Politics & Policy

America’s Brit

Alistair Cooke's last "Letter" marks the passing of an era.

EDITOR’S NOTE: Alistair Cooke, the British broadcaster, died this morning, at age 95. Just last month, he retired his “Letter from America,” the world’s longest running radio program. Clive Davis wrote on NRO on the passing of the “Letter from America” era earlier this month, it is reprinted below.

Ambassadors come and go, but Alistair Cooke somehow seemed a permanent symbol of the Anglo-American partnership. Hence the genuine shock and dismay that greeted the news that, at the age of 95, the BBC’s man in Manhattan filed his last “Letter From America” Although the BBC hierarchy often had mixed feelings about Cooke’s record-breaking innings–he filed his first “Letter” on a 33 RPM disc in 1946 and went on to write almost 3,000 more in the decades that followed–they were only too aware that any attempt to force him to retire would cause uproar among his faithful listeners. There was as much chance of his being taken off the air as there was of the Queen being dumped from her traditional Christmas-Day address to the nation.

It was heartening to see the generous tributes paid to Cooke in the British press. Cooke was indeed an institution, and it is hard to think of any other journalist being able to match his combination of authority and folksiness. He knew everyone, had seen everything, had been everywhere, and he managed to convey all this without pomposity or self-aggrandizement. He never forgot that the real subject of his “Letter” was not Alistair Cooke but the country that had become his adopted home.

But his departure marks more than the passing of an era. In the last decade or so his admirers tended to think of him as a raconteur rather than a reporter; the infirmities of age meant he was increasingly confined to drawing on his seemingly inexhaustible fund of reminiscences. Yet in his prime, as both a BBC broadcaster and a correspondent for what was then known as the Manchester Guardian, he was a first-rate journalist who covered politics, sports, the arts, and show-business ephemera with the same precise but unfailingly human eye.

We are going to miss him, not just because we loved the sound of his voice, but because he represents a brand of professionalism that has become a rare commodity among today’s America-watchers. Nick Clarke’s highly readable biography of Cooke notes how, across the decades, Cooke instinctively dug beneath the conventional wisdom. Whether covering the Alger Hiss trials, the civil rights movement, or the anti-Vietnam war marches, he was always wary of the liberal clichés that would have appealed to the Guardian’s readers. He understood that, somewhere deep in the recesses of a story, it was possible to unearth a grain of truth. Cooke aimed to find it, regardless of how many people, liberal or conservative, he upset in the process.

The contrast with most of his successors could not be starker. Finding a balanced, nuanced view of American life in the mainstream British media is a hugely frustrating task. Part of the reason, to be sure, lies in the changing nature of journalism. Overwhelmed by the demands of the 24-hour news machine, reporters simply do not have the leisure to reflect on issues in the way that Cooke might once have done. Horizons are narrowed: America becomes Manhattan and the Beltway, with Hollywood on hand to supply light relief.

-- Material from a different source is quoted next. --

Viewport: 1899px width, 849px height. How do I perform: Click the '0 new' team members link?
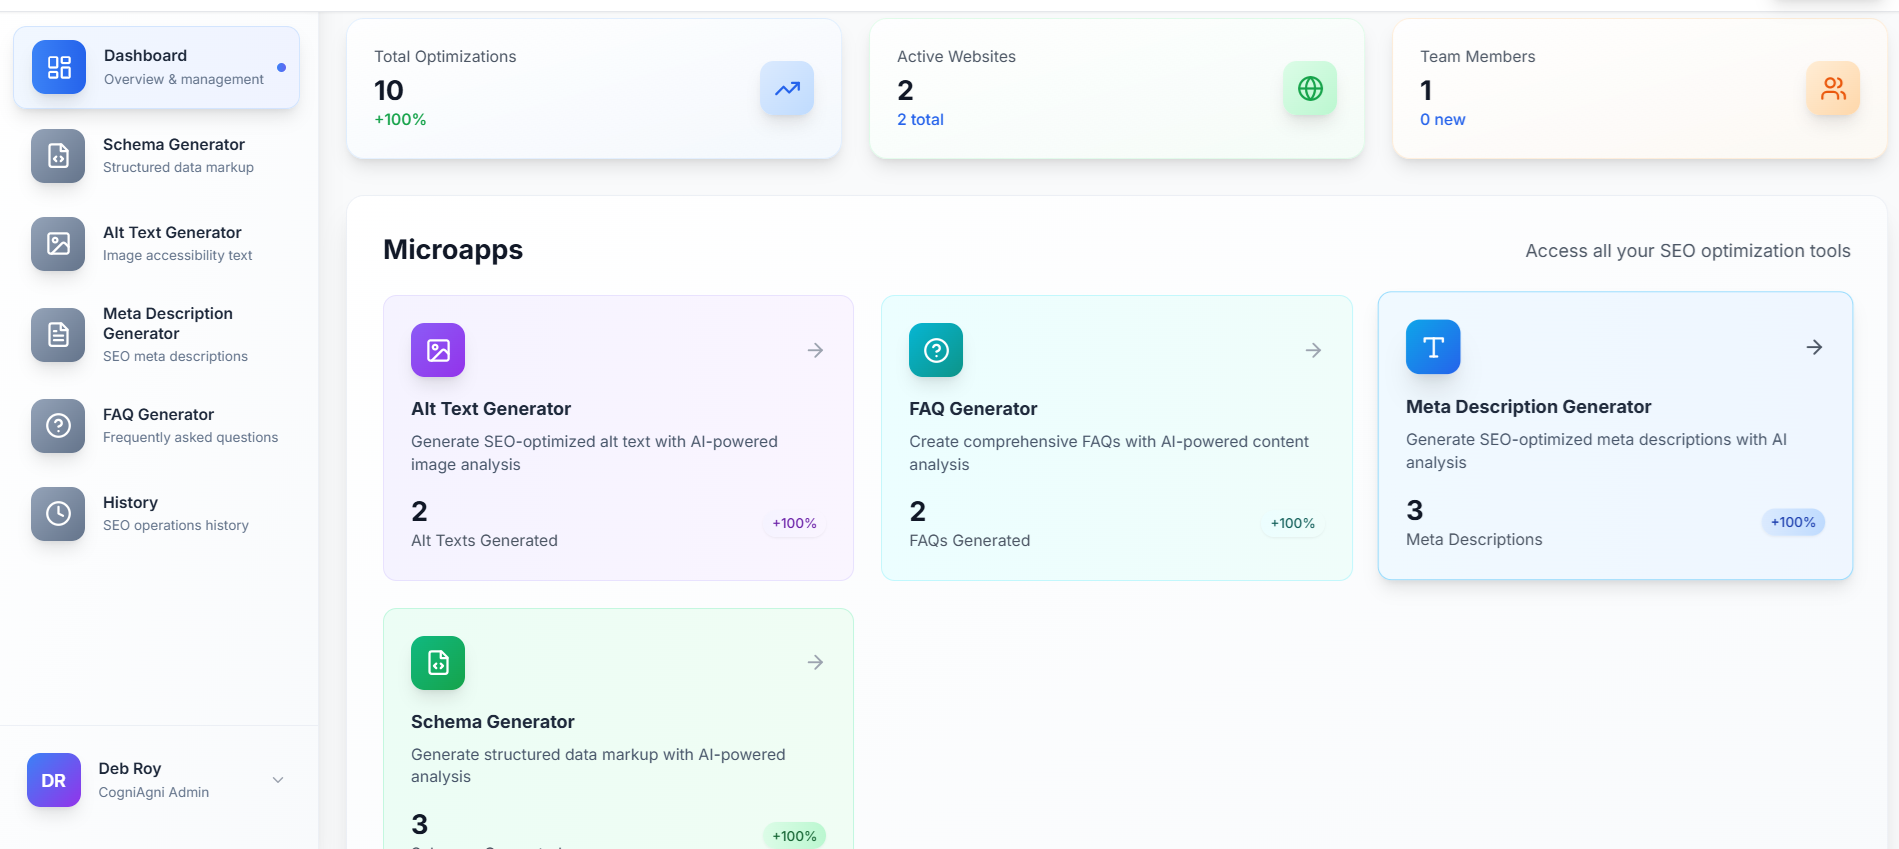pos(1442,120)
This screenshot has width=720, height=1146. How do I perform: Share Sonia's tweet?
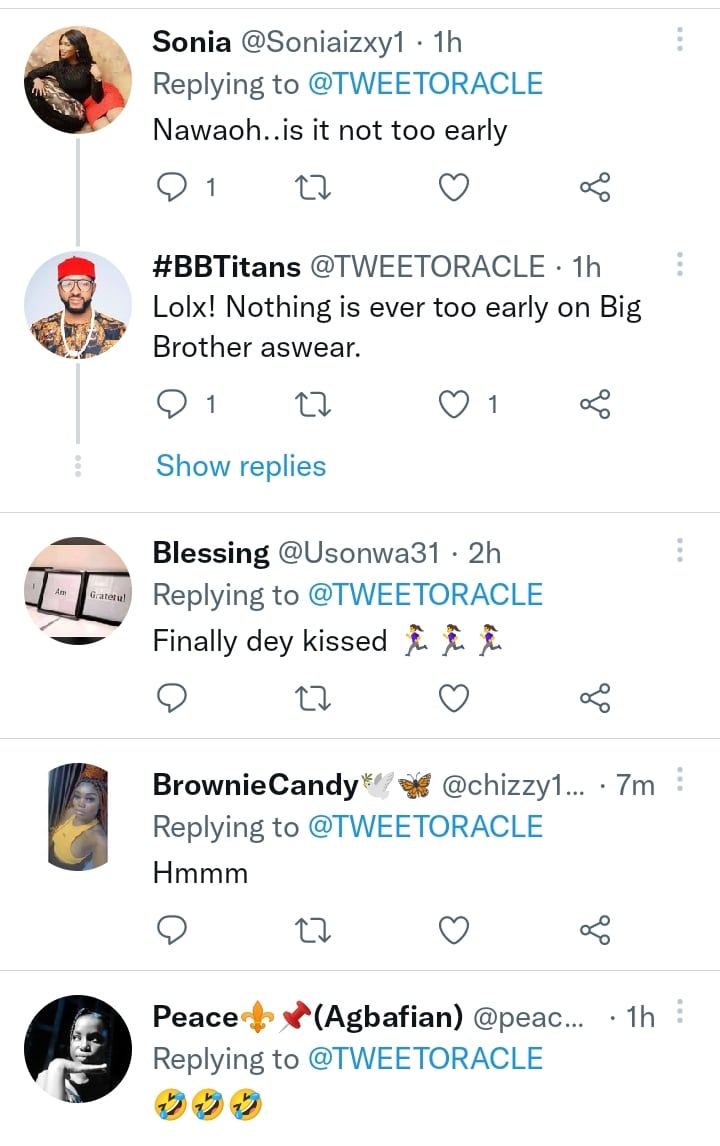coord(595,187)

But there is an ideological problem too. An institution like the BBC–which tends to set the agenda in this area–is committed to a particular view of the United States. Too many of its journalists want it to be neat and orderly and social-democratic–like the EU with prairies. They never seem to grasp that the U.S. is far more complicated and contradictory than that vision suggests. Under George W. Bush’s presidency, of course the country has seemed even less comprehensible to the media elite. And so reporters go off chasing the wrong stories, from Enron to arsenic in the water, determined to avoid all but the minimal contact with the other America.

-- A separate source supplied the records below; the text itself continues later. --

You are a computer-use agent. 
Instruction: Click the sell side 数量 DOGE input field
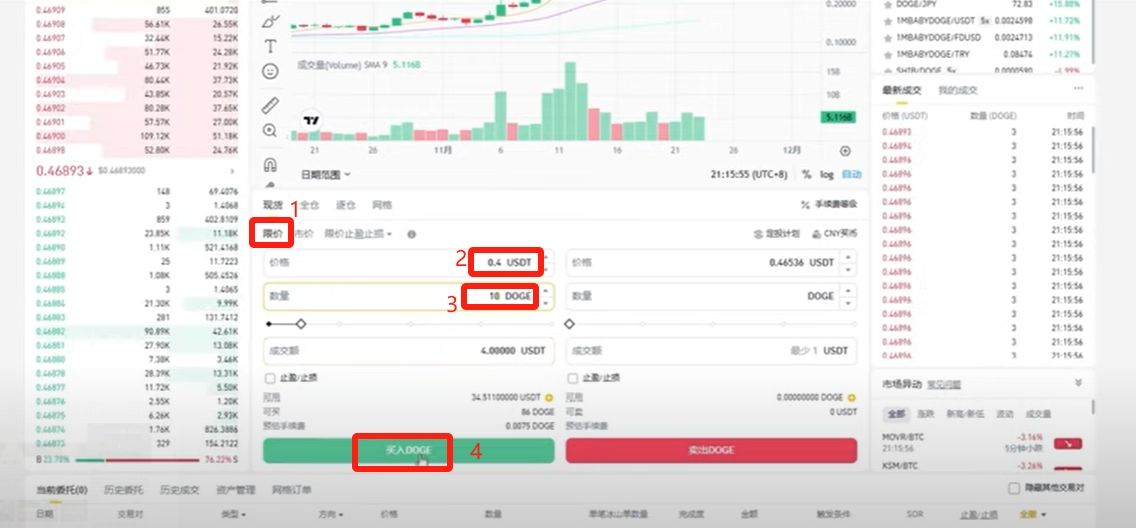point(702,296)
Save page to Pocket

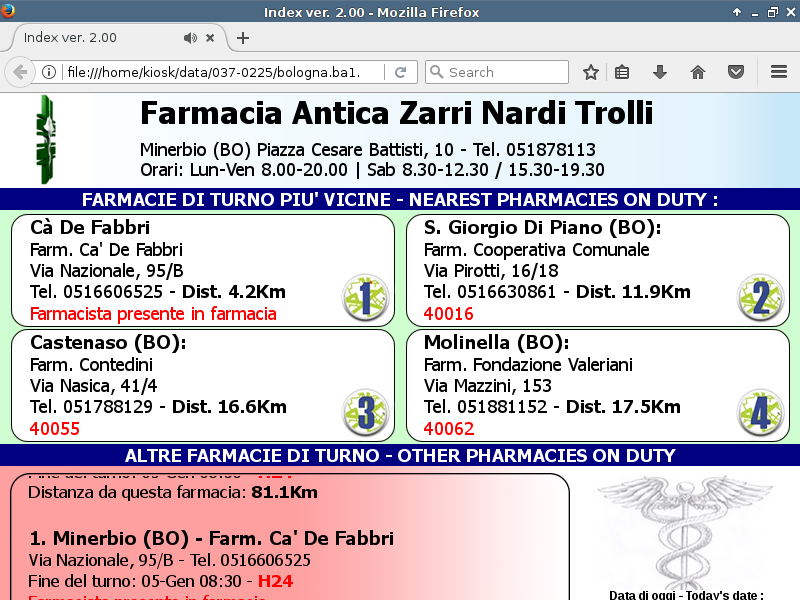[736, 72]
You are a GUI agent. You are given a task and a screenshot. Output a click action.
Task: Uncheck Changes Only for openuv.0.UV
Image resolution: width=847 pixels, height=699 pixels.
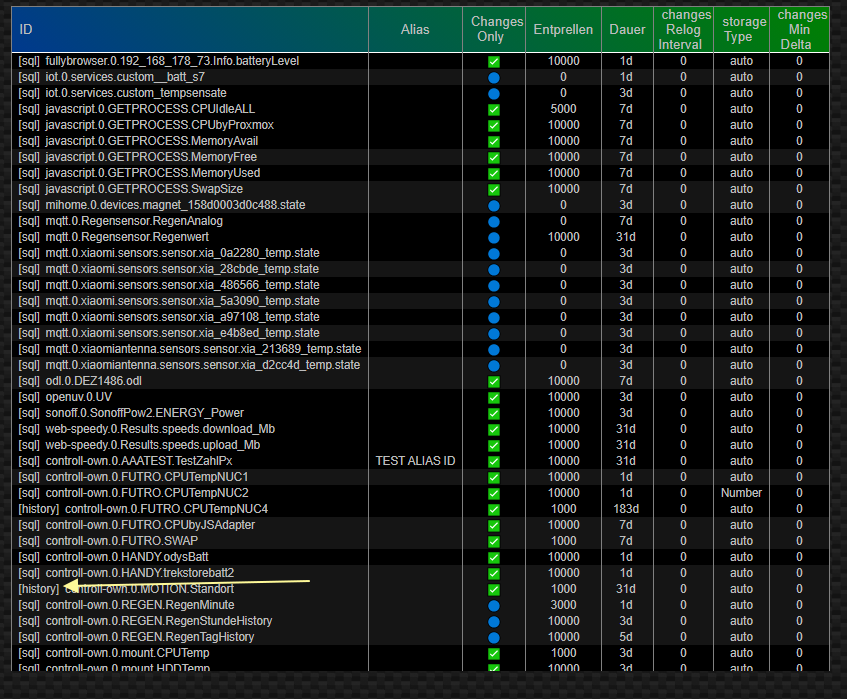click(x=494, y=397)
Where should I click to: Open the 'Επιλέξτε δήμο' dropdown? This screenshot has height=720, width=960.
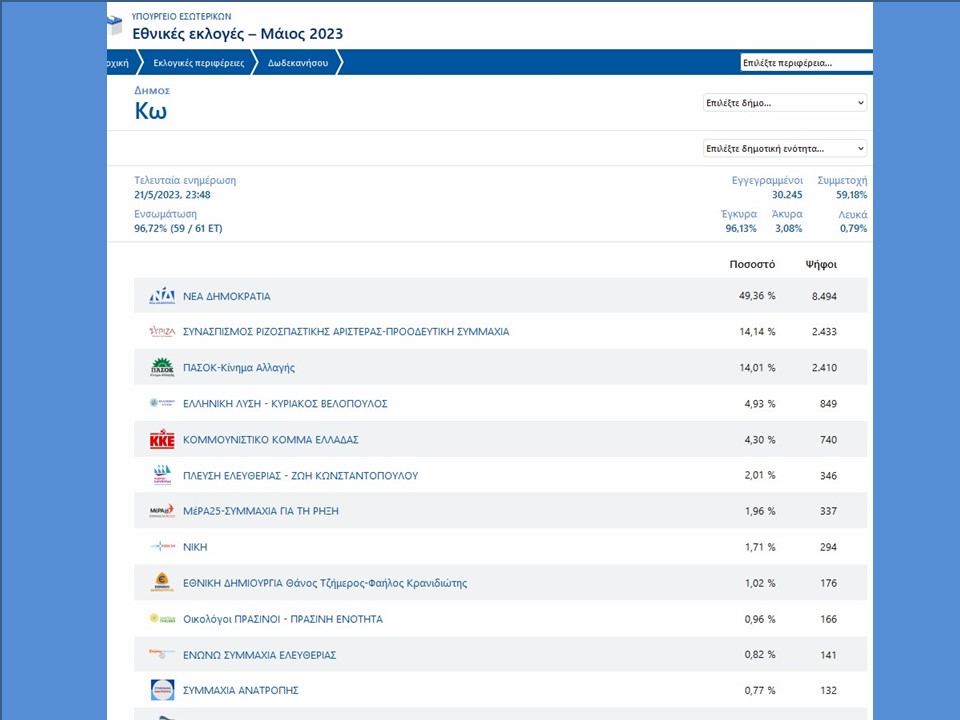pos(785,103)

Not that the administration does itself any favors in the way it presents its arguments. On issues such as the Kyoto Treaty (which did more damage to George W. Bush’s international image than any other issue, including possibly even Iraq), the White House repeatedly fails to put its message across with any degree of conviction. As far as I could tell, there were sound reasons for rejecting Kyoto. But the British electorate never got to hear them (unless, that is, they happened to tune in to “Letter From America”). If those decisions play badly in the blue states, imagine how much worse they look on the other side of the Atlantic.

Do the media experts in the White House appreciate how serious a problem this has become? Sometimes I wonder if they have fallen for the image of Britain that Alistair Cooke championed in all those lush episodes of Masterpiece Theatre. The country you see there thrives on delicately cut cucumber sandwiches and exalted notions of fair play. Americans really do like to think that the Brits are so much more courteous and civilized than they. Sadly, the reality is that, thanks in part to the tabloid tendencies of the media throughout the past decade or so, political discussion in this country has become increasingly nasty, brutish, and short-tempered. If you don’t believe me, try following an average week’s coverage of Tony Blair, a man who is portrayed as a poodle, a fantasist, and even a psychopath. In other words, he is nowadays treated much like George W. Bush.

Clive Davis writes for the London Times and is the “Letter From London” columnist of the Washington Times.